A little further than the road will take you, this little cove is accessed mainly by kayak or paddleboard which means getting out here to paint while armed with just a van and a backpack is a tricky matter of… logistics! Oh, how I love logistics.
And also my friends, like my good art pal, who lives just over the hill from this spot (check her art out, she paints like she means it, you’ll be stoked). Wade and I met her at the beach a mile or so into the harbor and joined her on her family’s kayaks and paddleboards for this little venture. All the art gear secured in our fancy dry bags (hefty trash bags, good for only the quickest of dunks), we paddled across on a sheet smooth blue-bird day that gave no hints of the howling wind that would greet us on the bluff over the cove where the coast makes its turn.
I typically like to get as high as I can while painting… elevation-wise (art is its own good buzz), but the wind just wasn’t having it up on the cliffs overhead, this little perch in a nook at the top of the stairs was pretty much the only option, but thankfully not a bad option at all for telling the story of this little kayak party cove.

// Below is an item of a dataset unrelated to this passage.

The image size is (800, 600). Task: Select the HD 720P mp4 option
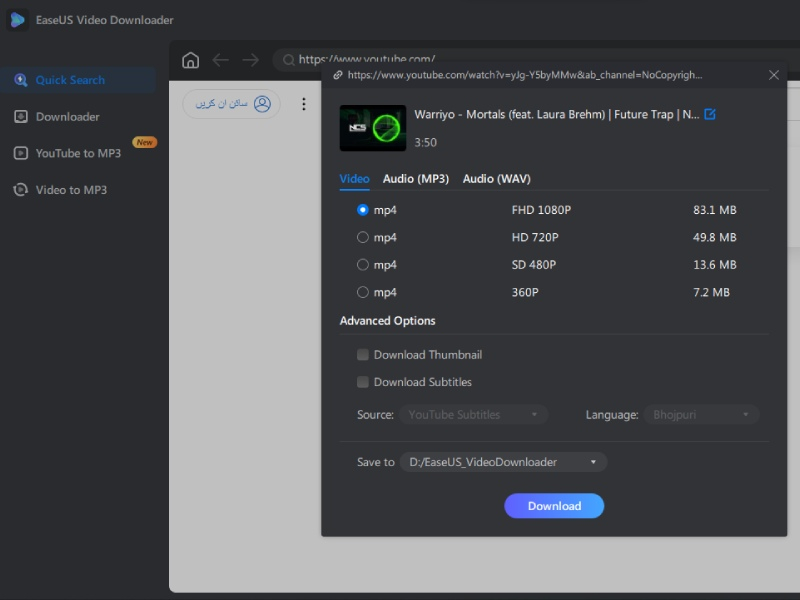(363, 237)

After an afternoon of painting in the hot dry sun, I was looking forward to the paddle back on the cool water once again. Though now that we had finished paintings in our fancy hefty sacks, riddled with holes from the sharp corners of various bits of gear, the stakes were certainly a little higher. Don’t fall, don’t fall, don’t fall.
We didn’t fall. (Well maybe a little bit on the final step off to the beach, but that didn’t count because the art and gear were not affected.)
Beers and fish sandwiches afterwards never tasted so good. Huge thanks to Colleen Gnos for taking Wade and I out there.